• Last modified 2869 days ago (Sept. 15, 2016)


Entire county opened to wind farms

Houseboats gain limited access to county lake

News editor

Commissioners removed a hurdle from the path of Diamond Vista wind farm developers Monday by eliminating the overlay district created to restrict projects to the southeast corner of the county.

Recommended by the same county planning commission that created the restriction in 2004, the move in principle allows wind farms to be built anywhere in the county.

In practice, few areas are suitable for wind farms, and future projects, including Diamond Vista, still have to apply for conditional use permits that commissioners can approve or deny.

“We’ll consider applications anywhere within the county, but there are so many other parameters that come into play that some areas aren’t going to be functional, and people know that,” zoning consultant David Yearout said.

The restriction hasn’t kept Tradewind Energy of Lenexa from putting up wind measurement towers and acquiring lease agreements with landowners in the northwest part of the county.
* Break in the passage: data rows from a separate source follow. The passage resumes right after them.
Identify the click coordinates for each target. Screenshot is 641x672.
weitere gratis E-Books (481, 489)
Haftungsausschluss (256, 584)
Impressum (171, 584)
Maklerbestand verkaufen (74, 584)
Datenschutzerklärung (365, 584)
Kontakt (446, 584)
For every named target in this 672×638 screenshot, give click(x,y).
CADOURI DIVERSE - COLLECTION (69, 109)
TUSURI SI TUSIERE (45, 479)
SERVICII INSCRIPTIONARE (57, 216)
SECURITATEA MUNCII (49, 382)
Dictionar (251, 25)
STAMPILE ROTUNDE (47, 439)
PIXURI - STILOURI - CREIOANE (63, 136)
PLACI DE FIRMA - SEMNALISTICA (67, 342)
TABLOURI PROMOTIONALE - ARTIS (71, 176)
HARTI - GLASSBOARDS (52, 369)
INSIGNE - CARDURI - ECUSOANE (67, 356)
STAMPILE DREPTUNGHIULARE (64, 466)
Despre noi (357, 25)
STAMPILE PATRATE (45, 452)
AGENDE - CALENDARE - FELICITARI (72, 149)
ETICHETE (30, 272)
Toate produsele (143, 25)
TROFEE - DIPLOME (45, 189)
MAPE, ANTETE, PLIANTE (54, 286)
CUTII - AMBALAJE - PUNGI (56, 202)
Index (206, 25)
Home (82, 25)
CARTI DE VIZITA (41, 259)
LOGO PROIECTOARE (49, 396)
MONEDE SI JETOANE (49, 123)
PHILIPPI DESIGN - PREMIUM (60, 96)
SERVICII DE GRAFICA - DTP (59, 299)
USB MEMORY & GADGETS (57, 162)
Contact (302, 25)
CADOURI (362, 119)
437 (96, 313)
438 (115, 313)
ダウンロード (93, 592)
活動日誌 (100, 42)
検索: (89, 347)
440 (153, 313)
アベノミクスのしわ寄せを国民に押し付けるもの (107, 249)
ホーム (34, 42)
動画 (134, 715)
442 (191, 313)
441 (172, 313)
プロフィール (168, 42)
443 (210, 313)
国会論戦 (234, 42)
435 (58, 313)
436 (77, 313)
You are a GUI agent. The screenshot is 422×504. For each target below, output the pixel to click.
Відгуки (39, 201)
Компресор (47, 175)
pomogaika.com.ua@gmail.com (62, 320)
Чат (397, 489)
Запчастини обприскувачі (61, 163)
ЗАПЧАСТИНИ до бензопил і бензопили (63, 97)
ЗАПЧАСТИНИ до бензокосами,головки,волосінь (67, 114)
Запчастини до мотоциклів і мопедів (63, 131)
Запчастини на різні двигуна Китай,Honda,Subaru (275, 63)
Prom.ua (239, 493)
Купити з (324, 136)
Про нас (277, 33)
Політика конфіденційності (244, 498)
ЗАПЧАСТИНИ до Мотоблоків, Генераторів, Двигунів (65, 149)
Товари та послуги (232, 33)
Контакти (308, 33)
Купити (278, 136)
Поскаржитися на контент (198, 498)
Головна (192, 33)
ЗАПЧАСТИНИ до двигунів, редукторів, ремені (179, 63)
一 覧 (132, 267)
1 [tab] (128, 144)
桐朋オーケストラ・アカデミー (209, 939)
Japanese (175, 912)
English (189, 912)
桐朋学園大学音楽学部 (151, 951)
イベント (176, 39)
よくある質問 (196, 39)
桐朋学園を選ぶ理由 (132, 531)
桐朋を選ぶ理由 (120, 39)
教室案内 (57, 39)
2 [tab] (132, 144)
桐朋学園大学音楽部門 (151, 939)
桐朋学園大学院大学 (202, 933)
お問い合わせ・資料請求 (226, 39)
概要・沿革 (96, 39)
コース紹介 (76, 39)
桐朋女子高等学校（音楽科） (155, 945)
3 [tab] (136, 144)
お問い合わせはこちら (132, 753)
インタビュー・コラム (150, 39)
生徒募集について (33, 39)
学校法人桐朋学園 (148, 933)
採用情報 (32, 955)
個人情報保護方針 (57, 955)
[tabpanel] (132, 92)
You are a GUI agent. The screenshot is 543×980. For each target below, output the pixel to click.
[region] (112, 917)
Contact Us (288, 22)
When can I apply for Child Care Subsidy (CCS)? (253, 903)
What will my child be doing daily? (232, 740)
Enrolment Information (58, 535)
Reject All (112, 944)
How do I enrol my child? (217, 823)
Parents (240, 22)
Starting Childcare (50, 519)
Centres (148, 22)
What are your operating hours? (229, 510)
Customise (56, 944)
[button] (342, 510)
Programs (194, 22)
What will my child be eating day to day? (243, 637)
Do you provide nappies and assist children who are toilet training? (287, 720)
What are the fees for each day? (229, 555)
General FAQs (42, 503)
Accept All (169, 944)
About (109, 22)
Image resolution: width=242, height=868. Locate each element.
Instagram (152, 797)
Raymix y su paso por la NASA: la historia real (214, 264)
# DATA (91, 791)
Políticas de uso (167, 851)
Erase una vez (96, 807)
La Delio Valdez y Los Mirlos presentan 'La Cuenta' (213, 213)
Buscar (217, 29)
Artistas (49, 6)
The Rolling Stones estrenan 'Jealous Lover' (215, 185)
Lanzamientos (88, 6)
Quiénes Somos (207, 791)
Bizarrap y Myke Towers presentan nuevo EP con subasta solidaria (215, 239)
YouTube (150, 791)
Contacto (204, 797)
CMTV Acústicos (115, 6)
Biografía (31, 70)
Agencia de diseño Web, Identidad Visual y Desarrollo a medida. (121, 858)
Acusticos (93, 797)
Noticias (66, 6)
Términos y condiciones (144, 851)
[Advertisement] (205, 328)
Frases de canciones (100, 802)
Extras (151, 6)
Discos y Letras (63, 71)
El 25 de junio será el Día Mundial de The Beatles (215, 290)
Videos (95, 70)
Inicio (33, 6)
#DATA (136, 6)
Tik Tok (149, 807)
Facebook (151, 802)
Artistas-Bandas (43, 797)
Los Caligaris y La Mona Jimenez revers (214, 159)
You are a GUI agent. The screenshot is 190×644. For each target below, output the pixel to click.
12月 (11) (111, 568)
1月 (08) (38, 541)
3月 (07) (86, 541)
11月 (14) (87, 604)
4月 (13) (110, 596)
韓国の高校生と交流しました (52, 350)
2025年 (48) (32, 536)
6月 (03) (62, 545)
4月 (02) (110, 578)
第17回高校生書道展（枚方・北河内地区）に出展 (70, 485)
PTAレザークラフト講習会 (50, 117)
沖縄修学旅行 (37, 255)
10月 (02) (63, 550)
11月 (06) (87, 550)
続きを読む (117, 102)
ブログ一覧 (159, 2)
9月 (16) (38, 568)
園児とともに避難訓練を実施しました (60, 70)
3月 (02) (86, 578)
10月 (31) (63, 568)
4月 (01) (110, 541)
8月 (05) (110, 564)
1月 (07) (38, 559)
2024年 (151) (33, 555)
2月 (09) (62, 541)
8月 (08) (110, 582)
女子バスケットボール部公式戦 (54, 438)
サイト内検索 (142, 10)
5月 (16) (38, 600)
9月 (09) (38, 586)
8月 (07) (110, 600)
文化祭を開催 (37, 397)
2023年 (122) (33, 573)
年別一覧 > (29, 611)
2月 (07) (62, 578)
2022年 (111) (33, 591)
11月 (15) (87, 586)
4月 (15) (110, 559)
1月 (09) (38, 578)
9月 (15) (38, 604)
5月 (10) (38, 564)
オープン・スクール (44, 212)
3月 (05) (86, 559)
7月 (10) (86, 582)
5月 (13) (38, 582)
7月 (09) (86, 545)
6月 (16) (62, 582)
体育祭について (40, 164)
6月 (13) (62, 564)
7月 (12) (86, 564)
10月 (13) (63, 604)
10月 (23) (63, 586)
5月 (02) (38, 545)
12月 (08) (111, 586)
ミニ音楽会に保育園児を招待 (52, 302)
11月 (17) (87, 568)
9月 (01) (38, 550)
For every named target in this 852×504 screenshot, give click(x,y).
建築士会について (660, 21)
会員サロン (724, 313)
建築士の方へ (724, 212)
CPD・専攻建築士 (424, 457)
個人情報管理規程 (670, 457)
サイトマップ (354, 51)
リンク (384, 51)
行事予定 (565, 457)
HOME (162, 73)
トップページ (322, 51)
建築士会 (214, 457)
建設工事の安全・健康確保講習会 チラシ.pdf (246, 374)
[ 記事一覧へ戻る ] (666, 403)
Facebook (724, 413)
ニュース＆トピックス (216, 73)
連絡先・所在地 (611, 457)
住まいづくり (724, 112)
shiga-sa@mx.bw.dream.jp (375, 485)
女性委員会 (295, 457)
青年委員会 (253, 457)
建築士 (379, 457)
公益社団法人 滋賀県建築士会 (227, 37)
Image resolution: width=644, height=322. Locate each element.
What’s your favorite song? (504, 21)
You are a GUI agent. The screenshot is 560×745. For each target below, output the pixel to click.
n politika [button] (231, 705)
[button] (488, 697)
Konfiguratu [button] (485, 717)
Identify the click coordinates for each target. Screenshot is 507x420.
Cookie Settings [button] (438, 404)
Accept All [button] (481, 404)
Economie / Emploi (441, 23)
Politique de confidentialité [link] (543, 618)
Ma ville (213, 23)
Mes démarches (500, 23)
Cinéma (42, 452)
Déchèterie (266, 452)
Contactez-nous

However, the overlay district would have precluded future construction.

Planning and zoning director Emma Tajchman said the planning commission felt “that times have changed and the overlay no longer applies.”

When the overlay district was enacted, the southeast part of the county was the only area where a wind farm could connect to the power grid to sell its electricity.

In subsequent years, construction of a substation at Hope and technological improvements in generating capacity and transmission line improvements made wind farms viable in the northern part of the county.

“The wind has always been there,” Tradewind senior development director Brice Barton said.

Barton pointed out that there were three operating wind farms and two under construction in Kansas when the county wrote its regulations. Today there are 25 operating wind farms and eight under construction.

“These regulations are great, but we can’t look at them as a fence that locks us in forever,” Commissioner Dan Holub said.

The planning commission will consider other regulatory changes proposed by Tradewind at an upcoming meeting.

Turning from wind to water, commissioners gave houseboat owners the green light Monday to put in at Marion County Park and Lake, so long as they’re gone by sundown each day.

In a decision six months in the making, commissioners approved a trial period through 2017 in which houseboats can be on the lake during daytime hours, but can’t be used for overnight stays.

Lake superintendent Steve Hudson first brought the issue to commissioners in April at the request of an individual Hudson declined to name.

At the outset of Monday’s debate it appeared commissioners had changed little from the opinions they held in April: Randy Dallke and Holub were opposed to houseboats being used for lengthy stays on the lake, while Lori Lalouette sought to find some middle ground.

“I just don’t want to turn people away, but at the same time I’m looking at the quality of life and enjoyment of the lake,” she said.

Noting that the size of the houseboat of the individual making the request was smaller than some pontoon boats that regularly use the lake, Lalouette suggested using existing state definitions for watercraft as a guide.

Holub countered with a motion to not allow houseboats on the lake at all.

“I don’t want another camping park on the water,” he said.

The motion died when neither Dallke or Lalouette would second it.

Hudson reiterated comments from April that he didn’t have any problems with houseboats being on the lake during the day, but that overnight stays posed a problem in effectively monitoring and enforcing lake rules.

Commissioners approved the compromise with the intent to monitor houseboat use during the trial period.

In other business:

  • A letter of application for a conservation grant to pay for repairs to the eroded bank of the South Cottonwood river along 190th Rd. was approved.
  • Economic development director Teresa Huffman reported the county could apply for a “slum and blight” grant of up to $400,000 to pay for demolition of the former Florence school building now owned by the county. Commissioners agreed to move ahead with the process, and asked Huffman to determine if other dilapidated properties the county has could be included in the grant.
  • A conditional use permit for a rock quarry near 290th and Zebulon Rds. was approved.
  • Robert Morse was the successful bidder at $600 for a 1992 Dodge truck formerly used at the lake.